When the setting sun dips below the hills surrounding South Llano River State Park, it leaves behind a fiery orange sky. As orange fades to yellow, then blue, then gray, the stars emerge: first a few bold points of light, then a wash of white speckles stretching from horizon to horizon. Below, darkness flattens the mesquite trees into shadow puppets silhouetted against the sky. Among the trees, nothing is visible. Your own hand, inches from your face, is a vague apparition.
The depth of this darkness was recognized in February when the park, near Junction, was named a gold-tier International Dark Sky Park by the International Dark-Sky Association, or IDA, which advocates for protecting night skies from light pollution. On the Bortle scale, a measure of darkness ranging from a pitch-black 1 to a city-sky 9, the park rates a 3. It earned the designation after a yearlong application process that included retrofitting light fixtures, installing a sky-quality meter, and committing to educate the public through night hikes and star parties.
Park interpreter Holly Platz coordinates those events with the help and the telescopes of Texas Tech University’s Outdoor School, in Junction, and the Mason Star Gazers, an astronomy club headquartered an hour away. But here, telescopes aren’t necessary to see the stars. On a clear February night, when the waning crescent moon won’t rise until the wee hours, she points out half a dozen constellations visible to the naked eye. Here is the star-studded belt of Orion, the mythical hunter, flanked by his loyal dog, Canis Major. Nearby are the Pleiades, a tiny dipper-shaped cluster of stars also known as the Seven Sisters. Lower in the sky, five stars in a crooked line show the vain queen Cassiopeia seated on her throne. The planet Venus, masquerading as a brilliant star, outshines them all.

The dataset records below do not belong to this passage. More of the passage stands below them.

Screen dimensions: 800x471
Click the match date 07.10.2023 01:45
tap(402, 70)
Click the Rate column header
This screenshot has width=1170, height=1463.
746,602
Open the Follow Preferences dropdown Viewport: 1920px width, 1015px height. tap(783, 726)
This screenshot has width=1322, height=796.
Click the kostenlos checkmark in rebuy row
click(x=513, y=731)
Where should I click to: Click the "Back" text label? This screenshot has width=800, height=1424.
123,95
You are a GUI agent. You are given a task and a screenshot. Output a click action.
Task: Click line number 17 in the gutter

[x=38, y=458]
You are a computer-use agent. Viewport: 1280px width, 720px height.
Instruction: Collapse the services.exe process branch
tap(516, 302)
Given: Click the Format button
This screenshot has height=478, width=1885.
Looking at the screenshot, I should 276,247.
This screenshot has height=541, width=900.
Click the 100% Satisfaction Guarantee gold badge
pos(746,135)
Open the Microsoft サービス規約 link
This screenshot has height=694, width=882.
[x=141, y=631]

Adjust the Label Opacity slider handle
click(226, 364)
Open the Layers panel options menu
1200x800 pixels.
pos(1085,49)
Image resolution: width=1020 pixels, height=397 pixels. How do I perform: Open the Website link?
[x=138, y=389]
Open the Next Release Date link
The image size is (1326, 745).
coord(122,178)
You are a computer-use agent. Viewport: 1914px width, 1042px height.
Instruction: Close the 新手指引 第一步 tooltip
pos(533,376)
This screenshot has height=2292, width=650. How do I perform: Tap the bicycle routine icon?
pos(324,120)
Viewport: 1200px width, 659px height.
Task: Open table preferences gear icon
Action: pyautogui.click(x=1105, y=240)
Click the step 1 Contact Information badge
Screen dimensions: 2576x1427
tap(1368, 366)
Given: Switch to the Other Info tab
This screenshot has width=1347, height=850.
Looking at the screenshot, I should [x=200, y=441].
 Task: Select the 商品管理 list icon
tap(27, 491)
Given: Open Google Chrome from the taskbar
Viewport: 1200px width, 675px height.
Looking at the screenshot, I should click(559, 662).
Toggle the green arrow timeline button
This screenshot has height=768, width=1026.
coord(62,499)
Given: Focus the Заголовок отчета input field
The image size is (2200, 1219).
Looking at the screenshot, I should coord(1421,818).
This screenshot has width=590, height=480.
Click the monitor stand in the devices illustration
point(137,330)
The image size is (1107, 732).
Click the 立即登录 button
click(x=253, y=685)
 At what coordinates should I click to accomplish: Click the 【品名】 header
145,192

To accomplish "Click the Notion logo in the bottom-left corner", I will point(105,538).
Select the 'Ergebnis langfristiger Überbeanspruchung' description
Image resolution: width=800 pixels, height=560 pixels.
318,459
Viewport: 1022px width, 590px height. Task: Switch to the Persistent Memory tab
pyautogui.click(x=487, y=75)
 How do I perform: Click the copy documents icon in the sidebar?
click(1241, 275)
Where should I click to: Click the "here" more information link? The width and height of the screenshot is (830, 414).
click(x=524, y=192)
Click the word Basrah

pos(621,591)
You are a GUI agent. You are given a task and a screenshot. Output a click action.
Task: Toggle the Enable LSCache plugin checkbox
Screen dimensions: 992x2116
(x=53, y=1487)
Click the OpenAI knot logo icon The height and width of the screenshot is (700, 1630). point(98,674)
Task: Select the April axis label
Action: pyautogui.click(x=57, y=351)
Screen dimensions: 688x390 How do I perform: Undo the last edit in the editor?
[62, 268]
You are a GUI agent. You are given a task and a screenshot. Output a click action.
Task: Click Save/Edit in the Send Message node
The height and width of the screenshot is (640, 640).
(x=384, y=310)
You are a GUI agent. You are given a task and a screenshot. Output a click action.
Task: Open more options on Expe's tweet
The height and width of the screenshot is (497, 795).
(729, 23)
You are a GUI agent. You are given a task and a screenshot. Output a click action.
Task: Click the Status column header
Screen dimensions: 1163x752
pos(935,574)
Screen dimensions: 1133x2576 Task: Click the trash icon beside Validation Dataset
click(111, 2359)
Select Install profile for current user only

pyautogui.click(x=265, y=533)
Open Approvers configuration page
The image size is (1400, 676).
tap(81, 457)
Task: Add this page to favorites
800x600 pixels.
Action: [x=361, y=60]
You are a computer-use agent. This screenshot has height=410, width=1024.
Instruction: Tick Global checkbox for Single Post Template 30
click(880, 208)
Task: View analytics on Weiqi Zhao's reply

Later in the year, star-party guests will see other constellations as the Earth’s tilt brings a different set of characters into view. “We see Orion in the winter and Cassiopeia year-round, and the swan and scorpion in the summer,” Platz says. “To me, it’s similar to how the birds change with the seasons: Here come the painted buntings in the spring. Here come the goldfinches in the fall.”
But as Texas becomes urbanized, many people never see the stars at all. A satellite map of light pollution in the United States shows the country split down the middle, with nearly everything to the east full of light and broad swaths of the west still dark. The Interstate 35 corridor forms the boundary between the two; immediately west is the Hill Country. “We call it ‘the edge of night,’ because you have dark skies that are close to very populated cities,” says IDA board member Ken Kattner, a Houston lawyer and amateur astronomer who is leading an effort to curb light pollution in the area. “If we don’t do something now, we’re going to lose that forever.”
Dark-sky enthusiasts in Texas have been galvanized by that threat. Of the 44 dark-sky parks around the world, 5 are in Texas. The towns of Dripping Springs and Horseshoe Bay are 2 of the 14 certified Dark Sky Communities worldwide. Several other municipalities, including Fredericksburg and Llano, have passed dark-sky ordinances that govern outdoor lighting.
Astronomers aren’t alone in their preference for dark skies. Artificial light, in widespread use in the U.S. only since the thirties, disrupts animals’ circadian rhythms. Sky glow over cities confuses migratory birds, which rely on the stars and moon for navigation. The IDA even suggests that humans’ sense of wonder is endangered when dark skies disappear.
“You think about not only the stars and planets and moon and galaxy; you ponder a lot of other things about life when you’re under the stars,” says Chuck Nance, a San Antonio resident who has brought his telescope, a 130-pound Dobsonian reflector, to South Llano this February night. “I think about God a lot—not that I’m religious, but I marvel at the physical world. The other thing is, Are we alone? You think about how many stars there are just in our galaxy, and how many of those stars have planets like Earth, and it makes you wonder.”
In a parking lot near the campground, Nance trains his telescope on the Orion nebula, a cloud of gas and dust more than a thousand light-years away. “I’ve never seen it look so magnificent,” he says, peering into the eyepiece. “It looks like it’s 3-D.”
Hours later, as the moon rises and the dew creeps in, Nance steps away from his telescope. His head tilted back, he turns slowly in a circle to take in the immense sky. The Earth’s rotation has pushed Orion westward, following the Seven Sisters toward the horizon. Suddenly, a ball of yellow light appears in the northern sky and blazes downward for a few slow seconds. One breath later, the shooting star is gone.